Bug 107117

Summary: mesa-18.1: regression with TFP on intel with modesettings and glamor acceleration
Product: Mesa Reporter: Olivier Fourdan <fourdan>
Component: Drivers/DRI/i965Assignee: Jason Ekstrand <jason>
Status: RESOLVED FIXED QA Contact: Intel 3D Bugs Mailing List <intel-3d-bugs>
Severity: normal    
Priority: medium CC: andrey.simiklit, corsac, daniel, kenneth, mark.a.janes
Version: gitKeywords: bisected, regression
Hardware: Other   
OS: All   
See Also: https://bugs.freedesktop.org/show_bug.cgi?id=107287
https://bugs.freedesktop.org/show_bug.cgi?id=106910
Whiteboard:
i915 platform: i915 features:
Attachments: Simple reproducer
Simple reproducer
Piglit patch to add GL_TEXTURE_RECTANGLE support to the tfp test
results from piglit patch on Mesa 17.2.8 and Mesa 18.2.0-devel
Simple reproducer
[PATCH] dri3: Do not get supported modifiers on pixmaps
[PATCH v2] dri3: For 1.2, use root window instead of pixmap drawable
[PATCH v3] dri3: For 1.2, use root window instead of pixmap drawable

Description Olivier Fourdan 2018-07-05 07:03:24 UTC
Created attachment 140469 [details]
Simple reproducer

Description:

Received a report downstream (xfce) that GL backend of the compositor would produce a blank screen after upgrading mesa to 18.1 (works with 18.0).

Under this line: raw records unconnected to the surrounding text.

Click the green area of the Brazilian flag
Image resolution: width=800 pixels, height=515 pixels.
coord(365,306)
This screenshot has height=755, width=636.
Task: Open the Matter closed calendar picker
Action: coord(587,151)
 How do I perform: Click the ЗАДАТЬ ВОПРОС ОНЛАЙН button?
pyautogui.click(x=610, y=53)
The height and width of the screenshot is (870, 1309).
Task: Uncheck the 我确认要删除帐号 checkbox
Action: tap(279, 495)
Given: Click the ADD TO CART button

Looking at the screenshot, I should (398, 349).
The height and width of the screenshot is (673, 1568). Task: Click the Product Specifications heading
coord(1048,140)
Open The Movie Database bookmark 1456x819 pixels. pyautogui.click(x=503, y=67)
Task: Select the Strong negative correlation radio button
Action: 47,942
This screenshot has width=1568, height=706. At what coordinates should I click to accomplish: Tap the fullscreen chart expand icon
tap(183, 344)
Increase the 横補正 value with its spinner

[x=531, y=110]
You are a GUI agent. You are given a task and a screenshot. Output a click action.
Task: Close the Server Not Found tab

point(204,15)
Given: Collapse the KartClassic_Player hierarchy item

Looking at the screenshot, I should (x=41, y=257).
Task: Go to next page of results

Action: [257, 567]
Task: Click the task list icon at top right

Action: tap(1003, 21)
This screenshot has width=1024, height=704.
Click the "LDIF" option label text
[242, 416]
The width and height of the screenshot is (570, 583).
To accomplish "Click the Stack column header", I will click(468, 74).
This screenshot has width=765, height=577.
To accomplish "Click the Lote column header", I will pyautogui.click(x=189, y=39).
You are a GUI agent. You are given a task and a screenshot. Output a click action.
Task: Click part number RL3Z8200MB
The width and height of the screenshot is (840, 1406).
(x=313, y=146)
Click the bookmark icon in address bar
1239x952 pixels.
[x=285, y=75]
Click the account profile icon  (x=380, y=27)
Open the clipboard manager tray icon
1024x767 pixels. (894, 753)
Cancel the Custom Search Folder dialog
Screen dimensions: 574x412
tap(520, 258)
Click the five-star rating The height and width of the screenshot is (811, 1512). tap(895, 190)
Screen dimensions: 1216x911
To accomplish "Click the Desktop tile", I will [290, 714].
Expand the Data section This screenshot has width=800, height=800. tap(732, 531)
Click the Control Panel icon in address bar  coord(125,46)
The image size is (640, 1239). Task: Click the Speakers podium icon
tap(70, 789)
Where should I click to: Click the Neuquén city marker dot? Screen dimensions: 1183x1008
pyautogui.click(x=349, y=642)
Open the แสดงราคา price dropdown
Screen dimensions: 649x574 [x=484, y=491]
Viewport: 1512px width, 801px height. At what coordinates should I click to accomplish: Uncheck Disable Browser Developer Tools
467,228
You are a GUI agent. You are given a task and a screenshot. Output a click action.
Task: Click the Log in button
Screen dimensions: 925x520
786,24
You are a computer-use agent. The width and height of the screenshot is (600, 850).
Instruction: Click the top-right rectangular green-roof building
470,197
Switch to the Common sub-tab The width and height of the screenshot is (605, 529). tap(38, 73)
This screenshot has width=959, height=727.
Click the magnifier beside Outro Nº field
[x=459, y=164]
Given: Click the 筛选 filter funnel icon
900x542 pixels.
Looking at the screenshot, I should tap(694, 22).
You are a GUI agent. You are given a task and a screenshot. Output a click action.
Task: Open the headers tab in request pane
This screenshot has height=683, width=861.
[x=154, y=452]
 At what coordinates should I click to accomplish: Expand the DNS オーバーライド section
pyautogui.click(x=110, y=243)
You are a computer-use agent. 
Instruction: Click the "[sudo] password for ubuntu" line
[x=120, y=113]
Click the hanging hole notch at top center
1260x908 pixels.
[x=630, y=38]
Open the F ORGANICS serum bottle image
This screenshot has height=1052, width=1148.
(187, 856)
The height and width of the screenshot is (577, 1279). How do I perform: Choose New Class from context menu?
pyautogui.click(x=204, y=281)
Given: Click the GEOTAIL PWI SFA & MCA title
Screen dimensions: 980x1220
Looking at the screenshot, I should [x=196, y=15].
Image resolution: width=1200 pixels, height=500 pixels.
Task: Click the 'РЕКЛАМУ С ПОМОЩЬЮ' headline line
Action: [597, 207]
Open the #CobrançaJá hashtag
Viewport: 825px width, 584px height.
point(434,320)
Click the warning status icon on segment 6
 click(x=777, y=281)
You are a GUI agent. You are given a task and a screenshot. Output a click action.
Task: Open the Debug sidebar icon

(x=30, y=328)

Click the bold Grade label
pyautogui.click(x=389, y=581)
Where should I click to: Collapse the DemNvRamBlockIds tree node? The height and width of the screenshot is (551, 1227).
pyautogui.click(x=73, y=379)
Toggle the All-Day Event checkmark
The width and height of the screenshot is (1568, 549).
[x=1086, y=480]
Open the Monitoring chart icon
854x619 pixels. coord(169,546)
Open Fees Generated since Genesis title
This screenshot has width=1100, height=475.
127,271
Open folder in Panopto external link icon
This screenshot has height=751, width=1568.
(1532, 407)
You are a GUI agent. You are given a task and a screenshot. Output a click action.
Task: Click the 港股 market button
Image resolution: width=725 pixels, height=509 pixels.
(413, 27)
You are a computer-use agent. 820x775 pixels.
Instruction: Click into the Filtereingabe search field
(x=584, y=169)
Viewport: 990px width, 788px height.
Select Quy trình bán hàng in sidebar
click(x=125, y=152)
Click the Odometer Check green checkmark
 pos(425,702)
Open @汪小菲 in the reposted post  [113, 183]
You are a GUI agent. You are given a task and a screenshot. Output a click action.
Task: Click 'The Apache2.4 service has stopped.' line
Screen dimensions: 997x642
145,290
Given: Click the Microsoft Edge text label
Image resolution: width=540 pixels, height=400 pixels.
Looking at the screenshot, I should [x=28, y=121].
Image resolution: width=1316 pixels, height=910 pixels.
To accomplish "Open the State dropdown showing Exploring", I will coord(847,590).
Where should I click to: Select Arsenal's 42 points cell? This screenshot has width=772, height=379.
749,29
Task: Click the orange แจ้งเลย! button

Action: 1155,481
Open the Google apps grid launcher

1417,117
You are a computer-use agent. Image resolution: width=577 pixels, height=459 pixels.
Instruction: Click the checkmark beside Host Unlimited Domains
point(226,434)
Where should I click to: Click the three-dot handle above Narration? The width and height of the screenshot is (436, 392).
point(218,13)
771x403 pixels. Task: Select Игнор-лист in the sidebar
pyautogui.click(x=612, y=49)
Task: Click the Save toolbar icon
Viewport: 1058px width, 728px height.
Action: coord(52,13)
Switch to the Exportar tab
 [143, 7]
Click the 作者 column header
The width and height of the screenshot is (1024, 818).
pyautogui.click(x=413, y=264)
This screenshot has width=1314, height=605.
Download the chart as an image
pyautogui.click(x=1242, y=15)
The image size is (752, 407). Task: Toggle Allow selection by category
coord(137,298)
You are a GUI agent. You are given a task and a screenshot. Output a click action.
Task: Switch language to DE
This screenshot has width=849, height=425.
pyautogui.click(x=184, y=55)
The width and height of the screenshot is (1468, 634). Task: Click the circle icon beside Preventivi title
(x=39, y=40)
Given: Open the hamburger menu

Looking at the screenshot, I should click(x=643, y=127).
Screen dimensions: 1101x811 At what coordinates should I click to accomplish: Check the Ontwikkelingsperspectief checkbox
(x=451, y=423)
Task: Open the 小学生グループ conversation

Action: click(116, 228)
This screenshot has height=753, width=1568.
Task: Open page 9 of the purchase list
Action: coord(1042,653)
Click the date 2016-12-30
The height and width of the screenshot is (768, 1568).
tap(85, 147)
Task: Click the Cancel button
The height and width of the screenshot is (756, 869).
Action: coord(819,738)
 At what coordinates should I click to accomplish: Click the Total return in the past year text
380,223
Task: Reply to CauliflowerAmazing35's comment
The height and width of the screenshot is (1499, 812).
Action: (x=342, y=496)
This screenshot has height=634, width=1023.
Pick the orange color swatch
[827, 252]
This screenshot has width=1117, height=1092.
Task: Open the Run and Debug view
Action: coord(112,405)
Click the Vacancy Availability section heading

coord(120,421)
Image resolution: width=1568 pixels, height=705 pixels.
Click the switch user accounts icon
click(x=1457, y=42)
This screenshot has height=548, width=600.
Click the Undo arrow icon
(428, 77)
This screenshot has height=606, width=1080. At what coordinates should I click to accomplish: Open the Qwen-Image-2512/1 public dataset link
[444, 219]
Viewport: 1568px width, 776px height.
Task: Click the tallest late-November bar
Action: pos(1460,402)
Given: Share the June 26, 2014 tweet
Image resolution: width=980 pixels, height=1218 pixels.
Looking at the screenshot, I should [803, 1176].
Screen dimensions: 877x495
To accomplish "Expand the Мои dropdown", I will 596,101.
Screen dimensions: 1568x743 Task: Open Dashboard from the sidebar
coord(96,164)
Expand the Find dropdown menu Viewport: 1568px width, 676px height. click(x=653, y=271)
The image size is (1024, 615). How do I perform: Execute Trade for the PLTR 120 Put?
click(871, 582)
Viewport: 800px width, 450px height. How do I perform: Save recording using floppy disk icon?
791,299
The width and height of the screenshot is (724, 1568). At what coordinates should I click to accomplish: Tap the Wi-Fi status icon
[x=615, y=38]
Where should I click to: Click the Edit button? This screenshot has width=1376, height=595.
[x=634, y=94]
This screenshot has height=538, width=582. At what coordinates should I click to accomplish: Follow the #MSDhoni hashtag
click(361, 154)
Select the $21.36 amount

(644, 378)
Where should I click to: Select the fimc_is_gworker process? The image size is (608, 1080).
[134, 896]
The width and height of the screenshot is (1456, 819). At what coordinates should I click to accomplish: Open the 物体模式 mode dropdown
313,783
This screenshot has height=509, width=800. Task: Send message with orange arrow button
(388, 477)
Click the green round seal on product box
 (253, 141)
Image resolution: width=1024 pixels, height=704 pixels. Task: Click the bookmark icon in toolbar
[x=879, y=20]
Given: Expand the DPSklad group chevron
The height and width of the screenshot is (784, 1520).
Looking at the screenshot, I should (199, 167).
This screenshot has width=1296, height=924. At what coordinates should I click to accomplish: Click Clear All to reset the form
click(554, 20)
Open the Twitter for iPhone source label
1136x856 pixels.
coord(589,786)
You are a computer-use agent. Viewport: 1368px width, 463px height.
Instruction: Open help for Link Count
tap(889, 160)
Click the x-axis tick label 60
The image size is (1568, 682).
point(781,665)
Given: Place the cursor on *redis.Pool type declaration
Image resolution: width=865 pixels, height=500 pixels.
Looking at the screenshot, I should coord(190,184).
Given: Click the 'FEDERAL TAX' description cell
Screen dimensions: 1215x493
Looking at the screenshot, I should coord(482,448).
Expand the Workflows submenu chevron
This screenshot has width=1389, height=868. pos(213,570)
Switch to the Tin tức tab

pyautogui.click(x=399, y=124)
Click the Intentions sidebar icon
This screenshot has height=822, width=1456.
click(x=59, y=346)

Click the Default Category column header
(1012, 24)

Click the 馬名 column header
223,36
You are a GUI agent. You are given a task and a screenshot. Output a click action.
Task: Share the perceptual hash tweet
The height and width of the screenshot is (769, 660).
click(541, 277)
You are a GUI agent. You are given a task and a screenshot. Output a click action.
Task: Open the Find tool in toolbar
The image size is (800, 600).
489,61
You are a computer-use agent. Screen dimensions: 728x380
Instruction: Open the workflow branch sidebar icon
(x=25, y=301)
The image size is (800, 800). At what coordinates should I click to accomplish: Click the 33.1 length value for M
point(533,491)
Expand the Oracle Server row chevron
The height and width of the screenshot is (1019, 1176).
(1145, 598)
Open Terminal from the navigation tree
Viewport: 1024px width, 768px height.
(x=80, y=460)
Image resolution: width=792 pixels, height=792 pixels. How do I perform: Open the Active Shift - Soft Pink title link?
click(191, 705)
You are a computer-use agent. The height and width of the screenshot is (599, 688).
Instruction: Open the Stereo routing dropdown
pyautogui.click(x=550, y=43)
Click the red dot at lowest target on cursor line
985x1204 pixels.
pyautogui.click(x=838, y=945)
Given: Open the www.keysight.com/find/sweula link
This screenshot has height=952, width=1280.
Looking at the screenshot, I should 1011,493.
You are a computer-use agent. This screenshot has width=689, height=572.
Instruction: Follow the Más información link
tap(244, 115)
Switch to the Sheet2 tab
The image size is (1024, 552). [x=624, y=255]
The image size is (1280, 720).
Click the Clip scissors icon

I am by no mean a GL expert, so it might be an issue with my code, a simple reproducer is attached.

How reproducible:

Always

Steps to reproduce:

1. Build and run the attached reproducer
   $ gcc -g tfp-test.c -o tfp-test $(pkg-config --cflags --libs epoxy xrender xfixes xcomposite x11)
   $ ./tfp-test

Actual result:

A blank window.

Expected result:

A window with a red square.

Additional information:

 * Using texture type GL_TEXTURE_RECTANGLE_ARB
 * Using texture target GLX_TEXTURE_RECTANGLE_EXT
 * Using texture format GLX_TEXTURE_FORMAT_RGBA_EXT
 * And renderer is “Mesa DRI Intel(R) Haswell Mobile ”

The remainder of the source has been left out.